§ Try it
Return the entries below precisely, omitting nothing.

:::

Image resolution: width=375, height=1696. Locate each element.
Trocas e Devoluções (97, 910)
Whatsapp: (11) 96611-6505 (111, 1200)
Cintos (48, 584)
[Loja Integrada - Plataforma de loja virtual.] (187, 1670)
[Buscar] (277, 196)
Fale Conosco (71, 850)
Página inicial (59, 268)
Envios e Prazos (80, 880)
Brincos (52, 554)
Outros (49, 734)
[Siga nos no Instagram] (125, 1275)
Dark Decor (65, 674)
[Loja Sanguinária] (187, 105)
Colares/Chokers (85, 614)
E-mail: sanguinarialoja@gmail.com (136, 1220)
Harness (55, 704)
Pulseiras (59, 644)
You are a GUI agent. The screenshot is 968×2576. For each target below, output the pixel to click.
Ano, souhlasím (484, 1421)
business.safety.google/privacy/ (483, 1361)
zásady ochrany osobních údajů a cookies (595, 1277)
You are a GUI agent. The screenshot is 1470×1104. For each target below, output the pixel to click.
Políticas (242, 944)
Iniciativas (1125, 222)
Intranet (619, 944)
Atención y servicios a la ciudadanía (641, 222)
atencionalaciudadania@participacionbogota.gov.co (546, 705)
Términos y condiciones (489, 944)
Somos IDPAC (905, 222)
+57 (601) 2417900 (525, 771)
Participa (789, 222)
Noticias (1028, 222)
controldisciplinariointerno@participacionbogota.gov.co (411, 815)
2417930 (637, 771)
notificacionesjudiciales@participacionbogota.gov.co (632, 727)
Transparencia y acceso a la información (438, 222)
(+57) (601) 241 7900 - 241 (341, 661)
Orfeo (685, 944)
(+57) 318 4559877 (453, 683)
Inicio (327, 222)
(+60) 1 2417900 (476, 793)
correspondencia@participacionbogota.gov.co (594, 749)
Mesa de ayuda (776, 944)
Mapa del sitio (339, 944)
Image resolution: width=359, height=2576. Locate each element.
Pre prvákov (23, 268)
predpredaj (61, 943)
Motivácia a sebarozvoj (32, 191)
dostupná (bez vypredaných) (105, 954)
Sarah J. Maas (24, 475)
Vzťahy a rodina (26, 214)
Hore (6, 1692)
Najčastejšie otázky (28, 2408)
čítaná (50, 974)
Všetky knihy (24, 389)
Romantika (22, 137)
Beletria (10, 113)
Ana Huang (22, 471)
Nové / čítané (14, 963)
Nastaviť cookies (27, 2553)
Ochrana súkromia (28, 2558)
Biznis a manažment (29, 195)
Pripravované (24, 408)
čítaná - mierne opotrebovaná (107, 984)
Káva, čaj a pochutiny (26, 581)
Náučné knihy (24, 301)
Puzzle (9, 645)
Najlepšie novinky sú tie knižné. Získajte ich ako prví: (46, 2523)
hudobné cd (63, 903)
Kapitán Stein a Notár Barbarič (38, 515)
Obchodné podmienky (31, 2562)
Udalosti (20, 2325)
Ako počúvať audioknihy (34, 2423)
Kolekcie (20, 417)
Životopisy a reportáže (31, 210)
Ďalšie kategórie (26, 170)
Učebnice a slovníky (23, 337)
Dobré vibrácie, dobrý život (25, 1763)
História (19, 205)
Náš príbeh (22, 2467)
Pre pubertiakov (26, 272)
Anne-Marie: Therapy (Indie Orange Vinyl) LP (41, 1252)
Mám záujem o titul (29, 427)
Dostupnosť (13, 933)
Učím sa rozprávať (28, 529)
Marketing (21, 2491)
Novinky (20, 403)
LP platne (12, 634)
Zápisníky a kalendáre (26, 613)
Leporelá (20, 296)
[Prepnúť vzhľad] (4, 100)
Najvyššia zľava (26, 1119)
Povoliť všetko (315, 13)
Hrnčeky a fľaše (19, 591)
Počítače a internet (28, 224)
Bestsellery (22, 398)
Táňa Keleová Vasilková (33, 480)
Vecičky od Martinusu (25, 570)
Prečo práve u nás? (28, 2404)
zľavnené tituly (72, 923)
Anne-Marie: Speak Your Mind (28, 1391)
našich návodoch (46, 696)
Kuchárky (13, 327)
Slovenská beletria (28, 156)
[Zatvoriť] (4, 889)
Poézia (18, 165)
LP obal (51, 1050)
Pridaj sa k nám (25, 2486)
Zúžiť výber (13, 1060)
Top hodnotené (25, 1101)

:::

§ Response for this exercise
Image resolution: width=375, height=1696. Locate each element.
Trocas e Devoluções (97, 910)
Whatsapp: (11) 96611-6505 (111, 1200)
Cintos (48, 584)
[Loja Integrada - Plataforma de loja virtual.] (187, 1670)
[Buscar] (277, 196)
Fale Conosco (71, 850)
Página inicial (59, 268)
Envios e Prazos (80, 880)
Brincos (52, 554)
Outros (49, 734)
[Siga nos no Instagram] (125, 1275)
Dark Decor (65, 674)
[Loja Sanguinária] (187, 105)
Colares/Chokers (85, 614)
E-mail: sanguinarialoja@gmail.com (136, 1220)
Harness (55, 704)
Pulseiras (59, 644)
You are a GUI agent. The screenshot is 968×2576. For each target below, output the pixel to click.
Ano, souhlasím (484, 1421)
business.safety.google/privacy/ (483, 1361)
zásady ochrany osobních údajů a cookies (595, 1277)
You are a GUI agent. The screenshot is 1470×1104. For each target below, output the pixel to click.
Políticas (242, 944)
Iniciativas (1125, 222)
Intranet (619, 944)
Atención y servicios a la ciudadanía (641, 222)
atencionalaciudadania@participacionbogota.gov.co (546, 705)
Términos y condiciones (489, 944)
Somos IDPAC (905, 222)
+57 (601) 2417900 (525, 771)
Participa (789, 222)
Noticias (1028, 222)
controldisciplinariointerno@participacionbogota.gov.co (411, 815)
2417930 (637, 771)
notificacionesjudiciales@participacionbogota.gov.co (632, 727)
Transparencia y acceso a la información (438, 222)
(+57) (601) 241 7900 - 241 (341, 661)
Orfeo (685, 944)
(+57) 318 4559877 (453, 683)
Inicio (327, 222)
(+60) 1 2417900 (476, 793)
correspondencia@participacionbogota.gov.co (594, 749)
Mesa de ayuda (776, 944)
Mapa del sitio (339, 944)
Image resolution: width=359, height=2576. Locate each element.
Pre prvákov (23, 268)
predpredaj (61, 943)
Motivácia a sebarozvoj (32, 191)
dostupná (bez vypredaných) (105, 954)
Sarah J. Maas (24, 475)
Vzťahy a rodina (26, 214)
Hore (6, 1692)
Najčastejšie otázky (28, 2408)
čítaná (50, 974)
Všetky knihy (24, 389)
Romantika (22, 137)
Beletria (10, 113)
Ana Huang (22, 471)
Nové / čítané (14, 963)
Nastaviť cookies (27, 2553)
Ochrana súkromia (28, 2558)
Biznis a manažment (29, 195)
Pripravované (24, 408)
čítaná - mierne opotrebovaná (107, 984)
Káva, čaj a pochutiny (26, 581)
Náučné knihy (24, 301)
Puzzle (9, 645)
Najlepšie novinky sú tie knižné. Získajte ich ako prví: (46, 2523)
hudobné cd (63, 903)
Kapitán Stein a Notár Barbarič (38, 515)
Obchodné podmienky (31, 2562)
Udalosti (20, 2325)
Ako počúvať audioknihy (34, 2423)
Kolekcie (20, 417)
Životopisy a reportáže (31, 210)
Ďalšie kategórie (26, 170)
Učebnice a slovníky (23, 337)
Dobré vibrácie, dobrý život (25, 1763)
História (19, 205)
Náš príbeh (22, 2467)
Pre pubertiakov (26, 272)
Anne-Marie: Therapy (Indie Orange Vinyl) LP (41, 1252)
Mám záujem o titul (29, 427)
Dostupnosť (13, 933)
Učím sa rozprávať (28, 529)
Marketing (21, 2491)
Novinky (20, 403)
LP platne (12, 634)
Zápisníky a kalendáre (26, 613)
Leporelá (20, 296)
[Prepnúť vzhľad] (4, 100)
Najvyššia zľava (26, 1119)
Povoliť všetko (315, 13)
Hrnčeky a fľaše (19, 591)
Počítače a internet (28, 224)
Bestsellery (22, 398)
Táňa Keleová Vasilková (33, 480)
Vecičky od Martinusu (25, 570)
Prečo práve u nás? (28, 2404)
zľavnené tituly (72, 923)
Anne-Marie: Speak Your Mind (28, 1391)
našich návodoch (46, 696)
Kuchárky (13, 327)
Slovenská beletria (28, 156)
[Zatvoriť] (4, 889)
Poézia (18, 165)
LP obal (51, 1050)
Pridaj sa k nám (25, 2486)
Zúžiť výber (13, 1060)
Top hodnotené (25, 1101)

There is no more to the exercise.